**Задание:** Сколько строк материала ниже содержат слово «gear» с учетом регистра? Ответьте только числом.

**Материал для обработки:**
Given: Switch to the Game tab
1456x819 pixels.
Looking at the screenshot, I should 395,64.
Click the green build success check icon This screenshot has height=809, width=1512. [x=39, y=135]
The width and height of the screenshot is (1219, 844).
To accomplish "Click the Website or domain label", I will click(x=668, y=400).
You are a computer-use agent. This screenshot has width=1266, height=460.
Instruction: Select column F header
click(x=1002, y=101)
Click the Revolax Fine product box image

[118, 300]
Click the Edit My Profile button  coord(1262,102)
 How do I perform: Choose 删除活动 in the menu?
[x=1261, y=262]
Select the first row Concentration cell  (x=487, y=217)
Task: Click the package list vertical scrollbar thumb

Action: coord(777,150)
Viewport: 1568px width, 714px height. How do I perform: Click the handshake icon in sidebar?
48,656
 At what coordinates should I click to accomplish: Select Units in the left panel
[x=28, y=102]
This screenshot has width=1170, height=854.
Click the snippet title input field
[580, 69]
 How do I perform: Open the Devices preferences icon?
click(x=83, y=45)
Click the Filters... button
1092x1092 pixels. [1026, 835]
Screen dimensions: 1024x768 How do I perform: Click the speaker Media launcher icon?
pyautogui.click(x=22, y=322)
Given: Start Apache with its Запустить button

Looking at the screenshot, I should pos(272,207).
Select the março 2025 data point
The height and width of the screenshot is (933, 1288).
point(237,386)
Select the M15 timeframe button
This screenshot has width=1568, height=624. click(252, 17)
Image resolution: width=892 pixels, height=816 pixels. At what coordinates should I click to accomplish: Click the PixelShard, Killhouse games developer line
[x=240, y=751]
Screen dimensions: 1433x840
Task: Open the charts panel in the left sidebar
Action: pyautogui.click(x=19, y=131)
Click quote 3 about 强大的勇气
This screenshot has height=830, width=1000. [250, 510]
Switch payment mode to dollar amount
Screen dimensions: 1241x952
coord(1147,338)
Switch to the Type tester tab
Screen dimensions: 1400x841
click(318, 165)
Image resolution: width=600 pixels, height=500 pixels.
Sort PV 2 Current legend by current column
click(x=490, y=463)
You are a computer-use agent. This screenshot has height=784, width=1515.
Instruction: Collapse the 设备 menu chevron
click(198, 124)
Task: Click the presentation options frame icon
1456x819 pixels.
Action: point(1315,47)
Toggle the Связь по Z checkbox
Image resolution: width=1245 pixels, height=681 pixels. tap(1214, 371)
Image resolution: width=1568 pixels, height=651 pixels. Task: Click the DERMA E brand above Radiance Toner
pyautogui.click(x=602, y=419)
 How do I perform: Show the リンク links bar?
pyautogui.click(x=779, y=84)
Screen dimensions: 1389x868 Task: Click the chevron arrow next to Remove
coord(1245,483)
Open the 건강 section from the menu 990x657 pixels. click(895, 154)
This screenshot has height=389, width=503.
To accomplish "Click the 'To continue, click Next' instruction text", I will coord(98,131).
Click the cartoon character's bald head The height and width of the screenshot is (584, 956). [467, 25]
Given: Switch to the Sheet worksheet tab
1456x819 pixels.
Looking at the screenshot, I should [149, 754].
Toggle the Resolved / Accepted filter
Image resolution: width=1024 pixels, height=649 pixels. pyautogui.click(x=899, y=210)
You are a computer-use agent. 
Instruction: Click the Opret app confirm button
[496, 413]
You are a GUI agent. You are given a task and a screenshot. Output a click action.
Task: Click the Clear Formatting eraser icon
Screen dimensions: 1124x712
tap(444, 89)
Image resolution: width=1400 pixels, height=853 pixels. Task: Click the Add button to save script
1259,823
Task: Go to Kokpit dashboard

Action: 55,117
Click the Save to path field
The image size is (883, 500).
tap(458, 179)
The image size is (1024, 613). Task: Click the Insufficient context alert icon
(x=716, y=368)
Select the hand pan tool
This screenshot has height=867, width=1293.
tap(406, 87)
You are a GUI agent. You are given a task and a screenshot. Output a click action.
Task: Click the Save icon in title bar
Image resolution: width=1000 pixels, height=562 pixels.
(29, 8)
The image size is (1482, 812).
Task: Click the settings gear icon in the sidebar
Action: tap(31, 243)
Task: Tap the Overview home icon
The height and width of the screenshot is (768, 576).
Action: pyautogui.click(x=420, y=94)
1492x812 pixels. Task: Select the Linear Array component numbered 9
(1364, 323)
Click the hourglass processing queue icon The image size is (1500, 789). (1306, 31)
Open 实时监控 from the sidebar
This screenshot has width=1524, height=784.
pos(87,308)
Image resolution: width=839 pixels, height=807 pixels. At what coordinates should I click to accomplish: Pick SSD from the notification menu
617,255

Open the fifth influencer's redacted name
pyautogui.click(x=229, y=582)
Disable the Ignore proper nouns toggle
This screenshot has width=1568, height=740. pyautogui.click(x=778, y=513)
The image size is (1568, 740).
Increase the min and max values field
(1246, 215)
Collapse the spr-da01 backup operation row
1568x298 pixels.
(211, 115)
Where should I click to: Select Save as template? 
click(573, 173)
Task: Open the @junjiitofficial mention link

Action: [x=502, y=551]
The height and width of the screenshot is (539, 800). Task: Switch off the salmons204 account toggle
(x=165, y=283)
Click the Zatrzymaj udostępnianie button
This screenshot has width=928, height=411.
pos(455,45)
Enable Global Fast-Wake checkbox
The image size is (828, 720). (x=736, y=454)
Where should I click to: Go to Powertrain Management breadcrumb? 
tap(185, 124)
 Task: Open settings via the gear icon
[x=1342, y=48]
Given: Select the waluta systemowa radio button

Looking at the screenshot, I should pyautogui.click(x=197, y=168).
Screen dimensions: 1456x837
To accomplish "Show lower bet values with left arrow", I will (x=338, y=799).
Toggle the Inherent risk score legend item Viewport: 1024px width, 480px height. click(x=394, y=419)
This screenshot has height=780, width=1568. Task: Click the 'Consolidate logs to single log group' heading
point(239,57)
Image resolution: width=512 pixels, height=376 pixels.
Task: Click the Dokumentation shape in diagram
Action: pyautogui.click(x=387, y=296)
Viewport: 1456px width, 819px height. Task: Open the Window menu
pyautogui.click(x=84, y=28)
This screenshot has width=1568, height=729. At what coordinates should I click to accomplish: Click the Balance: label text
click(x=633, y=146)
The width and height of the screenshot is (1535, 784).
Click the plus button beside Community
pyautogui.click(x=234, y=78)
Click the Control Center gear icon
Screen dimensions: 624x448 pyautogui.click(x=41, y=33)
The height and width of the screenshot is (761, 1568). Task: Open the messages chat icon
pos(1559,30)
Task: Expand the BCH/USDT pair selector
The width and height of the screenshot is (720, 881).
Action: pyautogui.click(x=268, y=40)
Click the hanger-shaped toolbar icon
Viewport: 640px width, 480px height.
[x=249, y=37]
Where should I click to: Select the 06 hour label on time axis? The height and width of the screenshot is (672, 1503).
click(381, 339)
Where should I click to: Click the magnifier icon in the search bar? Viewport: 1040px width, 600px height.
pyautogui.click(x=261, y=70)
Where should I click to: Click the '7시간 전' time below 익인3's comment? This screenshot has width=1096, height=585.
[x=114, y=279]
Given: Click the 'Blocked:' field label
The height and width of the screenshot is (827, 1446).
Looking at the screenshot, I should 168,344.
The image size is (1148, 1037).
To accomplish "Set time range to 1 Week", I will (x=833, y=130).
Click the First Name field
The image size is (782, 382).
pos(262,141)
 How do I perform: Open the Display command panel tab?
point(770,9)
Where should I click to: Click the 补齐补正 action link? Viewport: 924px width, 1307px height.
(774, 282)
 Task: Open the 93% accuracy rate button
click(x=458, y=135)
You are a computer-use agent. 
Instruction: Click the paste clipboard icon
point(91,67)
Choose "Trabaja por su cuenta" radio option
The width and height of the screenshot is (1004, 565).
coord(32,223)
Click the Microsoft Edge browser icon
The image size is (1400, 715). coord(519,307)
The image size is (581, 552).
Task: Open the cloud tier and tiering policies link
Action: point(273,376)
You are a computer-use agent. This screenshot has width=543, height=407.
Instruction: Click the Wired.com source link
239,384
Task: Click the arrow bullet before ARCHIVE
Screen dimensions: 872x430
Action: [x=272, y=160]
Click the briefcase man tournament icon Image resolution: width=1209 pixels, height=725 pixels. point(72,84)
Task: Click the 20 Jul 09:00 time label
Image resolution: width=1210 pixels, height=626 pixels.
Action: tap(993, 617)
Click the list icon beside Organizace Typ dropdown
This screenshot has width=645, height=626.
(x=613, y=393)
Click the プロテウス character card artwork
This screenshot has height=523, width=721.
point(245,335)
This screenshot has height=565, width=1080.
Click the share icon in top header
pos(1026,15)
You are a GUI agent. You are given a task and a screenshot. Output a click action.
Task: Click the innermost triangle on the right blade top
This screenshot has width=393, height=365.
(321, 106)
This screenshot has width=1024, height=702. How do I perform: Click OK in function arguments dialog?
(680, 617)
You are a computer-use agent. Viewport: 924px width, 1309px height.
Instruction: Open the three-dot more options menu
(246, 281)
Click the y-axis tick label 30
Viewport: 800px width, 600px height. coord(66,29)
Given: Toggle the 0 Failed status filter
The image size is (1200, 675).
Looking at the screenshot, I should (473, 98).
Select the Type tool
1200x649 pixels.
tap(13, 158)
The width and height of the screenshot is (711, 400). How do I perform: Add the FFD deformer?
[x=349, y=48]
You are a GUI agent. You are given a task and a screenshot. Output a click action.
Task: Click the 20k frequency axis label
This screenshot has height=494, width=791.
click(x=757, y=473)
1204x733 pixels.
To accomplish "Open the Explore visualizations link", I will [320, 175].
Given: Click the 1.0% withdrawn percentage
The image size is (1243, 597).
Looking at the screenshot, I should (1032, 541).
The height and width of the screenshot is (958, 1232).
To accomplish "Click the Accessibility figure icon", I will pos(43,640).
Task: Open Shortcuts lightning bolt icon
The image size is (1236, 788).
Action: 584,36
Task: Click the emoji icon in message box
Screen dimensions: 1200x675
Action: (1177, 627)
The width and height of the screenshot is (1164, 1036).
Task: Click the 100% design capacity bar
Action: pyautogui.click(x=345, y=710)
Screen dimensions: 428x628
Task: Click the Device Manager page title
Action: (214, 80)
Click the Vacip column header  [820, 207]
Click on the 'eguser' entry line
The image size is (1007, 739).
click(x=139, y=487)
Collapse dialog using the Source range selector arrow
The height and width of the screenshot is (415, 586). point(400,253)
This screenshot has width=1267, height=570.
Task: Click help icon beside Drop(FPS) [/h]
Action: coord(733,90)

**Выполненное задание:** 3